Data provided –
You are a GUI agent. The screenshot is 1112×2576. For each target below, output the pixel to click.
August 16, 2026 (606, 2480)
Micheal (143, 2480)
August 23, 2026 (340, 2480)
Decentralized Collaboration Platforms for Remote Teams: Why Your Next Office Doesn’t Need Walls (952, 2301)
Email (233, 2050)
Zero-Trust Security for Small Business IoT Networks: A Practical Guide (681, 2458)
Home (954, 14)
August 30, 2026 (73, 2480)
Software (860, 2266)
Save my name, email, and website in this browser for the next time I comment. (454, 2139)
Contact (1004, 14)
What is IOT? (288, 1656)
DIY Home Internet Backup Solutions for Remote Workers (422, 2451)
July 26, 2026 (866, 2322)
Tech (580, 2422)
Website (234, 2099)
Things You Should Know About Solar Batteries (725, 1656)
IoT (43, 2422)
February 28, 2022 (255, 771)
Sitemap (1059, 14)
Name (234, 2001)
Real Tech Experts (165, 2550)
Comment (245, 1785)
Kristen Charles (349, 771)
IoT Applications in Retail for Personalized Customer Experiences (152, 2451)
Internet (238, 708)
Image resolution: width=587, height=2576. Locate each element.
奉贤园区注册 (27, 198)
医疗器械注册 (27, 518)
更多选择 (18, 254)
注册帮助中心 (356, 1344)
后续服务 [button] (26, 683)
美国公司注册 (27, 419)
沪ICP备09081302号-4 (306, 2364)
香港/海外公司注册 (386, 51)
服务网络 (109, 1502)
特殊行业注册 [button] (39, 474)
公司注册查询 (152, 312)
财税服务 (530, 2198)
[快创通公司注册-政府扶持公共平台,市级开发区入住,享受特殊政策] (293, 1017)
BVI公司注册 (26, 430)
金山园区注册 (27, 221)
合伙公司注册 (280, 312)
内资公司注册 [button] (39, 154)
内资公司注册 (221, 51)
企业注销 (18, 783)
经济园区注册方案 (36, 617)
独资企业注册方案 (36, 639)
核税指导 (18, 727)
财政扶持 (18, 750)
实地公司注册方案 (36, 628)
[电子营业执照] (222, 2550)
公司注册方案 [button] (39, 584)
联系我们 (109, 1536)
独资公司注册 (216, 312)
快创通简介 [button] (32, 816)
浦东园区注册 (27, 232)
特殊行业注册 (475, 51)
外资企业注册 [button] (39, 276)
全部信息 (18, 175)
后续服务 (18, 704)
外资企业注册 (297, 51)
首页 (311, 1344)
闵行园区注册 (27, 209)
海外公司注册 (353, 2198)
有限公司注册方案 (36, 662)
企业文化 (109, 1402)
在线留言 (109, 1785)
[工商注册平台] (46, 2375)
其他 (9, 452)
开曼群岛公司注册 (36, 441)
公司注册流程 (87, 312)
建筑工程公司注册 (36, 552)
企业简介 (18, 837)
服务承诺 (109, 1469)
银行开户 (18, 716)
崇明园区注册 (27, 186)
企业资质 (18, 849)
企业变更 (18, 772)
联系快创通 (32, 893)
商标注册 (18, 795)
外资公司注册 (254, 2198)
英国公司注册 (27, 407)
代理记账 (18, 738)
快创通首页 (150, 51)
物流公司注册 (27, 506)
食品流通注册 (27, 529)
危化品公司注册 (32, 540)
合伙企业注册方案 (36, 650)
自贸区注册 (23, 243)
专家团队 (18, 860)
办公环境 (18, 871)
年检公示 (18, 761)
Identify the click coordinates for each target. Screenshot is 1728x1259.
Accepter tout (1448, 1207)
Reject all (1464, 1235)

Task directions –
Each entry shown above must be retyped word for word.

Response area –
You are a GUI agent. The screenshot is 1112×2576. For each target below, output the pixel to click.
August 16, 2026 (606, 2480)
Micheal (143, 2480)
August 23, 2026 (340, 2480)
Decentralized Collaboration Platforms for Remote Teams: Why Your Next Office Doesn’t Need Walls (952, 2301)
Email (233, 2050)
Zero-Trust Security for Small Business IoT Networks: A Practical Guide (681, 2458)
Home (954, 14)
August 30, 2026 (73, 2480)
Software (860, 2266)
Save my name, email, and website in this browser for the next time I comment. (454, 2139)
Contact (1004, 14)
What is IOT? (288, 1656)
DIY Home Internet Backup Solutions for Remote Workers (422, 2451)
July 26, 2026 (866, 2322)
Tech (580, 2422)
Website (234, 2099)
Things You Should Know About Solar Batteries (725, 1656)
IoT (43, 2422)
February 28, 2022 (255, 771)
Sitemap (1059, 14)
Name (234, 2001)
Real Tech Experts (165, 2550)
Comment (245, 1785)
Kristen Charles (349, 771)
IoT Applications in Retail for Personalized Customer Experiences (152, 2451)
Internet (238, 708)
Image resolution: width=587, height=2576. Locate each element.
奉贤园区注册 (27, 198)
医疗器械注册 (27, 518)
更多选择 (18, 254)
注册帮助中心 (356, 1344)
后续服务 [button] (26, 683)
美国公司注册 (27, 419)
沪ICP备09081302号-4 (306, 2364)
香港/海外公司注册 (386, 51)
服务网络 (109, 1502)
特殊行业注册 [button] (39, 474)
公司注册查询 (152, 312)
财税服务 (530, 2198)
[快创通公司注册-政府扶持公共平台,市级开发区入住,享受特殊政策] (293, 1017)
BVI公司注册 (26, 430)
金山园区注册 (27, 221)
合伙公司注册 (280, 312)
内资公司注册 [button] (39, 154)
内资公司注册 (221, 51)
企业注销 (18, 783)
经济园区注册方案 (36, 617)
独资企业注册方案 (36, 639)
核税指导 (18, 727)
财政扶持 (18, 750)
实地公司注册方案 (36, 628)
[电子营业执照] (222, 2550)
公司注册方案 [button] (39, 584)
联系我们 (109, 1536)
独资公司注册 (216, 312)
快创通简介 [button] (32, 816)
浦东园区注册 (27, 232)
特殊行业注册 (475, 51)
外资企业注册 [button] (39, 276)
全部信息 (18, 175)
后续服务 (18, 704)
外资企业注册 (297, 51)
首页 (311, 1344)
闵行园区注册 (27, 209)
海外公司注册 (353, 2198)
有限公司注册方案 (36, 662)
企业文化 (109, 1402)
在线留言 (109, 1785)
[工商注册平台] (46, 2375)
其他 (9, 452)
开曼群岛公司注册 (36, 441)
公司注册流程 (87, 312)
建筑工程公司注册 (36, 552)
企业简介 (18, 837)
服务承诺 (109, 1469)
银行开户 (18, 716)
崇明园区注册 (27, 186)
企业资质 (18, 849)
企业变更 (18, 772)
联系快创通 (32, 893)
商标注册 (18, 795)
外资公司注册 (254, 2198)
英国公司注册 (27, 407)
代理记账 (18, 738)
快创通首页 (150, 51)
物流公司注册 (27, 506)
食品流通注册 (27, 529)
危化品公司注册 (32, 540)
合伙企业注册方案 (36, 650)
自贸区注册 (23, 243)
专家团队 (18, 860)
办公环境 (18, 871)
年检公示 (18, 761)
Identify the click coordinates for each target. Screenshot is 1728x1259.
Accepter tout (1448, 1207)
Reject all (1464, 1235)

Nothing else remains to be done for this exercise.